Real-time Data Validation Platform

A full-stack platform providing real-time data quality feedback across connected systems — built to surface synchronization errors, business rule violations, and data drift as they happen, not when a frustrated user files a ticket.

JavaSpring BootReactAstroTypeScriptSQL ServerWebSockets

The most expensive data quality problems are the ones nobody notices for days.

A student’s grade level changes incorrectly in the SIS. The provisioning system creates an account with the wrong policy group. An address field fails a format check but gets written anyway because the receiving system had lenient validation. Each of these is small in isolation; each compounds if it flows downstream into five other systems before anyone catches it.

The data validation platform was built to make the invisible visible — to provide real-time feedback on the quality of data as it moves through the district’s connected systems, so problems are caught at the source rather than discovered in a report a week later.
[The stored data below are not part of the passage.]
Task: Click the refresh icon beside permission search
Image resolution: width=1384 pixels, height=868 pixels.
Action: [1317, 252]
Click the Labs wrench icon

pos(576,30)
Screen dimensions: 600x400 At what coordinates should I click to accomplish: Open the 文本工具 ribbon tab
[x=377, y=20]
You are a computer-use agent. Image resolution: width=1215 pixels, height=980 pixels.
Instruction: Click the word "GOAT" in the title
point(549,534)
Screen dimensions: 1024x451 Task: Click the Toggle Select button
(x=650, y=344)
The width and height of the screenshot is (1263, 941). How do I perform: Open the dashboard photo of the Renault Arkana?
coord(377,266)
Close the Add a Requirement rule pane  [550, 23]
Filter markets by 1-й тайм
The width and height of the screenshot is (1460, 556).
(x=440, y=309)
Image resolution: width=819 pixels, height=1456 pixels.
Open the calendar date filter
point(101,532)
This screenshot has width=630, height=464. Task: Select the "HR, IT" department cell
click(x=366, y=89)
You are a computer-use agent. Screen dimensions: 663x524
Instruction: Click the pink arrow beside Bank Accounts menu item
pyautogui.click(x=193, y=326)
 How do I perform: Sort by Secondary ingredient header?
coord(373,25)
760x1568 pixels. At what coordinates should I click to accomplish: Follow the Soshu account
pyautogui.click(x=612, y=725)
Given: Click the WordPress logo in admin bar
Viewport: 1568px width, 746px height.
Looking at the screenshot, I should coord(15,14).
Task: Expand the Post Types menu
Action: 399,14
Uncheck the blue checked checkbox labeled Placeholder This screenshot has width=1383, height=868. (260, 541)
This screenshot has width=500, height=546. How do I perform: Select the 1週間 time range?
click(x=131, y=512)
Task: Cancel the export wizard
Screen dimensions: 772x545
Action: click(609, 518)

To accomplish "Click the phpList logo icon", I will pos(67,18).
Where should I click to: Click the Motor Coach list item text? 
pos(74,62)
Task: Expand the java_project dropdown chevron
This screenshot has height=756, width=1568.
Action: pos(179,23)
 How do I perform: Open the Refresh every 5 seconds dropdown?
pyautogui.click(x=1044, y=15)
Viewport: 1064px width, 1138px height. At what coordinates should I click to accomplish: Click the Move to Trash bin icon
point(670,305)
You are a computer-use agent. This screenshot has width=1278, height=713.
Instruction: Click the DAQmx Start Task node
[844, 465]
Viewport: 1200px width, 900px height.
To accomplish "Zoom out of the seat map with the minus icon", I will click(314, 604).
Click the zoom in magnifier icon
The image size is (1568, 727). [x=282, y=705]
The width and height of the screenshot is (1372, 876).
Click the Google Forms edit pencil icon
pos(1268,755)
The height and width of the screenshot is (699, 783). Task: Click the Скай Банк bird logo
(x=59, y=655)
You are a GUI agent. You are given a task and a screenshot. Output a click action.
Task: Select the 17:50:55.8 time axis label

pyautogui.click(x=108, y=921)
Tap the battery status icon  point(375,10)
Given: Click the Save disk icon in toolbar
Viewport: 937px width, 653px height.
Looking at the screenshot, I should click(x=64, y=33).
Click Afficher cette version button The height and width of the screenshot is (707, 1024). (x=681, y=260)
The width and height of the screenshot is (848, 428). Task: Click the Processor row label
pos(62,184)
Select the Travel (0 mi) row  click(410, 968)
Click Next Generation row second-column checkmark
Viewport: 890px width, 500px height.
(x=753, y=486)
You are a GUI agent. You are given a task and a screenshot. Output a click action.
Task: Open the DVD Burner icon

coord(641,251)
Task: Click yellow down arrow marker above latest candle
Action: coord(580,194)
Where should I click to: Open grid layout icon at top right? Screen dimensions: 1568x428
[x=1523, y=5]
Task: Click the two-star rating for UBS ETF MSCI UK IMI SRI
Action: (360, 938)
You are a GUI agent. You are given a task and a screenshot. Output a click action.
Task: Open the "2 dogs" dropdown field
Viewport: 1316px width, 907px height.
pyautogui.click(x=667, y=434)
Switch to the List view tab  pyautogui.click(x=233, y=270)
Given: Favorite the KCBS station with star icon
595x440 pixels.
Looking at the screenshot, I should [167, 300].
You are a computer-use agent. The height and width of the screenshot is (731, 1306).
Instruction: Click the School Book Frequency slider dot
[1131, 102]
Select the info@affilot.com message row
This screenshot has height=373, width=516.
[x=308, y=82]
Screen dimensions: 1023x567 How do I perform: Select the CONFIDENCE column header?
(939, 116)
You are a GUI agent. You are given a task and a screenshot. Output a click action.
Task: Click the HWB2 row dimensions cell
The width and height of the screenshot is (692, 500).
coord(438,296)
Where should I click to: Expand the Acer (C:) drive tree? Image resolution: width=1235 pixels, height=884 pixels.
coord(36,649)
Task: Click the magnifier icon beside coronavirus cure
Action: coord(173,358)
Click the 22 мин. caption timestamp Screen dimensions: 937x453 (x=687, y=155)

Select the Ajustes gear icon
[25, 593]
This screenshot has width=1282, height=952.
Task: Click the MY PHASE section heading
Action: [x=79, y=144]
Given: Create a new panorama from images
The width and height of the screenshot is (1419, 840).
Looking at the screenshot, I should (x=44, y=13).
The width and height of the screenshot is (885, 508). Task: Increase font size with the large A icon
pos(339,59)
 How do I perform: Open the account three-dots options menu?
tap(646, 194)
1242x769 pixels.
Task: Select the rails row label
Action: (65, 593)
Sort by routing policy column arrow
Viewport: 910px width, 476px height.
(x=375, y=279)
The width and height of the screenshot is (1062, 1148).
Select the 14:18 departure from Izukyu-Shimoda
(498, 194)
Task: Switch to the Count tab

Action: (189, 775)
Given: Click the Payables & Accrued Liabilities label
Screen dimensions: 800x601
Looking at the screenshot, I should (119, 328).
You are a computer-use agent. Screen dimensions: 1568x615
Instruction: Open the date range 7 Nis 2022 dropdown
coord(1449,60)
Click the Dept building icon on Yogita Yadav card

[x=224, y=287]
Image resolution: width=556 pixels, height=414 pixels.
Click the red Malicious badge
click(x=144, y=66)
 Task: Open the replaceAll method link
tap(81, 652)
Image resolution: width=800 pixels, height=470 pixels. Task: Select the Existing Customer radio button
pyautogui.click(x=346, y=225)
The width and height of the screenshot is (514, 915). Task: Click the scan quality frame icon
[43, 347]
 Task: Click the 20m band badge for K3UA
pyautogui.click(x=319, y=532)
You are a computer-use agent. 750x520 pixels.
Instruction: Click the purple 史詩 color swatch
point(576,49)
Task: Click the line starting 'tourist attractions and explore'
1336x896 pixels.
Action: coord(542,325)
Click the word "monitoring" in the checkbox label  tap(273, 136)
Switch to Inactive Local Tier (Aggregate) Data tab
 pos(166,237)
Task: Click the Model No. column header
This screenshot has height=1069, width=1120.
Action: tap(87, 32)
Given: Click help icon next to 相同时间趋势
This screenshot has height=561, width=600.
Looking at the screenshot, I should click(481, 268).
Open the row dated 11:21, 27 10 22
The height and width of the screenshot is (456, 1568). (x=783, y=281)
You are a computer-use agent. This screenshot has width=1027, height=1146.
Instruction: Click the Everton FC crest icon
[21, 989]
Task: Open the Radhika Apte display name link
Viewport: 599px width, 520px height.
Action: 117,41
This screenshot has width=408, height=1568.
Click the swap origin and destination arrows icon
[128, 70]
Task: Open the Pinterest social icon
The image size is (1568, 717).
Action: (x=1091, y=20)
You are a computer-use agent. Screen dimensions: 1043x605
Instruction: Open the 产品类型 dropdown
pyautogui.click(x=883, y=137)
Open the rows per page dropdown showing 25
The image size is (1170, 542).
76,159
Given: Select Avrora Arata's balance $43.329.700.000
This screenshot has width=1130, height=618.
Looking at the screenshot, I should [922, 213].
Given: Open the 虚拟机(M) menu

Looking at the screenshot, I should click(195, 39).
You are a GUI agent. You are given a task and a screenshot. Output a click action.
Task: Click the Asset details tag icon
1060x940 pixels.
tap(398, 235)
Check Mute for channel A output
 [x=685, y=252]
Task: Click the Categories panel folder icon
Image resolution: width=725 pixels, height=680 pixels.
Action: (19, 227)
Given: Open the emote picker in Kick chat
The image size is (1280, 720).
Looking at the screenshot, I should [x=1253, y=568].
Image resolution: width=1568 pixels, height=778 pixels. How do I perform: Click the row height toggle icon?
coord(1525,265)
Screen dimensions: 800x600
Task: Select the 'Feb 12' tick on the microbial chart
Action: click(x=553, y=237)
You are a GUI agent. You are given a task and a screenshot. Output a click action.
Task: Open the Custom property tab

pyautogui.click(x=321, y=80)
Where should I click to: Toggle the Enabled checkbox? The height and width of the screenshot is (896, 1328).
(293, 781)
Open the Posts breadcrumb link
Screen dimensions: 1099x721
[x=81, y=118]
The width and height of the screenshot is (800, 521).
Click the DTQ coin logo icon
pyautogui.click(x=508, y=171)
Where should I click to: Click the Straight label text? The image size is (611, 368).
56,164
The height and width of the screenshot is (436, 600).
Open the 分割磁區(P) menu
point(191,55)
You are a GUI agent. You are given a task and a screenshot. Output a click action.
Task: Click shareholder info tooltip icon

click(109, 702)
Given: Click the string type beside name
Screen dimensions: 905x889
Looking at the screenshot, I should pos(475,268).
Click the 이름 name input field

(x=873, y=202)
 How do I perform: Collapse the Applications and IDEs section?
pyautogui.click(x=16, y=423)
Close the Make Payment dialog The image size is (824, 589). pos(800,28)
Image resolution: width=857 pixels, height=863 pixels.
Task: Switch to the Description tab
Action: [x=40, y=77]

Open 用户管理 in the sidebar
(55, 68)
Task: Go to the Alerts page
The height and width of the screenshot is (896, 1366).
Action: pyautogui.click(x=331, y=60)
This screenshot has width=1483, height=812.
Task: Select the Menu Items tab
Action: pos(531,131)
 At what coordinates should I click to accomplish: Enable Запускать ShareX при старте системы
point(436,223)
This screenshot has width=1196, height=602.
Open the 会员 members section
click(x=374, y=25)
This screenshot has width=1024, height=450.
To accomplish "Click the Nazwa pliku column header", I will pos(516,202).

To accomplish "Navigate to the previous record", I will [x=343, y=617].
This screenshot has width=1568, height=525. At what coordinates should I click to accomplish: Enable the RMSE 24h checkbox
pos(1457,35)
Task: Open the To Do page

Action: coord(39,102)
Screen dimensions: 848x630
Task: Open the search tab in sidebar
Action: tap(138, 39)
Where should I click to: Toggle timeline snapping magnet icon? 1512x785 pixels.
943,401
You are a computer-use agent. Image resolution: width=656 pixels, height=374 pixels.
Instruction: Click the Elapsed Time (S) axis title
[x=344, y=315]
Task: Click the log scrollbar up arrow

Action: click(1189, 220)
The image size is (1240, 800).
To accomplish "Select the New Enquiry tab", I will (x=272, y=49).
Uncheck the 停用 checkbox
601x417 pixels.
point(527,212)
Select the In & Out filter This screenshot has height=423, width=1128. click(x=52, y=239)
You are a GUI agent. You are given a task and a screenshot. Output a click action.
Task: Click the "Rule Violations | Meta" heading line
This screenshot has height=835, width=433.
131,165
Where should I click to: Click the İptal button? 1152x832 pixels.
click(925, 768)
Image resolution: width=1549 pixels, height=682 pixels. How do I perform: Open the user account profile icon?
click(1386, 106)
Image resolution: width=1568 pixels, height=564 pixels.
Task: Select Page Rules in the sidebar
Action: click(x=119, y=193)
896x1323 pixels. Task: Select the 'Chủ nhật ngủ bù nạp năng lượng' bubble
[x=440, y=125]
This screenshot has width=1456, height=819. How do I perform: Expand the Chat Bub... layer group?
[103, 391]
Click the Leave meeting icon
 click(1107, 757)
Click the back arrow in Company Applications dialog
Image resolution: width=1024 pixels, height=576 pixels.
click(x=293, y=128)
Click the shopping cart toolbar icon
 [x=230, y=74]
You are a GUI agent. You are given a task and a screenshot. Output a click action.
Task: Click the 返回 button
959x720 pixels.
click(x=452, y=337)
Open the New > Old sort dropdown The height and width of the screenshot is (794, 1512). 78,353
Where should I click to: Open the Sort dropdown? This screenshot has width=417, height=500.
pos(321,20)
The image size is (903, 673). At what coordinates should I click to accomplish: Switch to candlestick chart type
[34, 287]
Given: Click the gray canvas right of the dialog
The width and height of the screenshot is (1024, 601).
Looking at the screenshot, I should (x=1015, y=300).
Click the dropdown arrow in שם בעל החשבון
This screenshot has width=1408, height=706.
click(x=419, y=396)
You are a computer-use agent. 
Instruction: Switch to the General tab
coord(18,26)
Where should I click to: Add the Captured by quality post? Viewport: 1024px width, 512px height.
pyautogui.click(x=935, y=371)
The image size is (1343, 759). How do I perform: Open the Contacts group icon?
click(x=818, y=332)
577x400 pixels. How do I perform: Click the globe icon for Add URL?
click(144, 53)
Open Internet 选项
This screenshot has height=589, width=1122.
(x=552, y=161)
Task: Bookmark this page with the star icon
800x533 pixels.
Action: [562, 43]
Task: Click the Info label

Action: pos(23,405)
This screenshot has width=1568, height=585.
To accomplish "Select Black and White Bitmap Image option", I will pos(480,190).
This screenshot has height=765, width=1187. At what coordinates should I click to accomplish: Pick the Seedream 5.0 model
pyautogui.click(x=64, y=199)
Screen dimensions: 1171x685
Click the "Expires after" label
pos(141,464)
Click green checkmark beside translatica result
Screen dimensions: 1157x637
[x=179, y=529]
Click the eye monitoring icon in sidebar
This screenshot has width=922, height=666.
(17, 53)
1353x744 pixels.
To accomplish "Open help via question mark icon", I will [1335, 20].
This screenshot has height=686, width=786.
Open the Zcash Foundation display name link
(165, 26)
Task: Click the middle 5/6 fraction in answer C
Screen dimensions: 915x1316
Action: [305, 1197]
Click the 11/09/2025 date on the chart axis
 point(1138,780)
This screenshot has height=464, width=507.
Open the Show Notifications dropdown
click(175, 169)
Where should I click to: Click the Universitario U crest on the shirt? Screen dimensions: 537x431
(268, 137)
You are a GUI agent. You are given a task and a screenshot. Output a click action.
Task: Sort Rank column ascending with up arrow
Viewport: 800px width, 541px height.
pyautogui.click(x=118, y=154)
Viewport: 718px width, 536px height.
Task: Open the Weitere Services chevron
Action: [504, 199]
The design challenge: feedback for whom?

The first and hardest question was not technical. It was: who needs to know about a data quality problem, and in what form?

A data engineer wants structured logs and queryable violation records. A school registrar wants a plain-language summary of which student records have issues. An IT director wants a dashboard showing system-wide data health trends, not individual record details. The platform needs to serve all three without being designed for none of them.

The solution was a tiered output model. The validation engine produces structured violation records — normalized, machine-readable, queryable. Downstream presenters transform those records into the right format for each audience: a React dashboard for the IT team, targeted digest emails for data owners at each school, and a REST API for other systems that want to consume quality signals.

The validation engine

The engine is a Spring Boot service that sits in the event stream alongside the data pipelines. Every data record that flows through the integration layer is validated asynchronously — it does not block the main data flow, but it evaluates each record against a set of configured rules and publishes any violations.

Rules are organized into four categories:

Format rules — field-level checks: does this look like a date? Is this phone number the right length? Is this email address syntactically valid? These are the cheapest checks and catch the most common data entry errors.

Business rules — domain-specific invariants: a student cannot have a graduation year more than 8 years in the future. A staff member cannot be assigned to a building that doesn’t exist in the district’s building registry. A course enrollment cannot reference a section with zero capacity.

Cross-system consistency rules — checks that compare the same conceptual field across multiple systems: does the grade level in the SIS match the LMS? Does the email address in Active Directory match the address in Google Workspace?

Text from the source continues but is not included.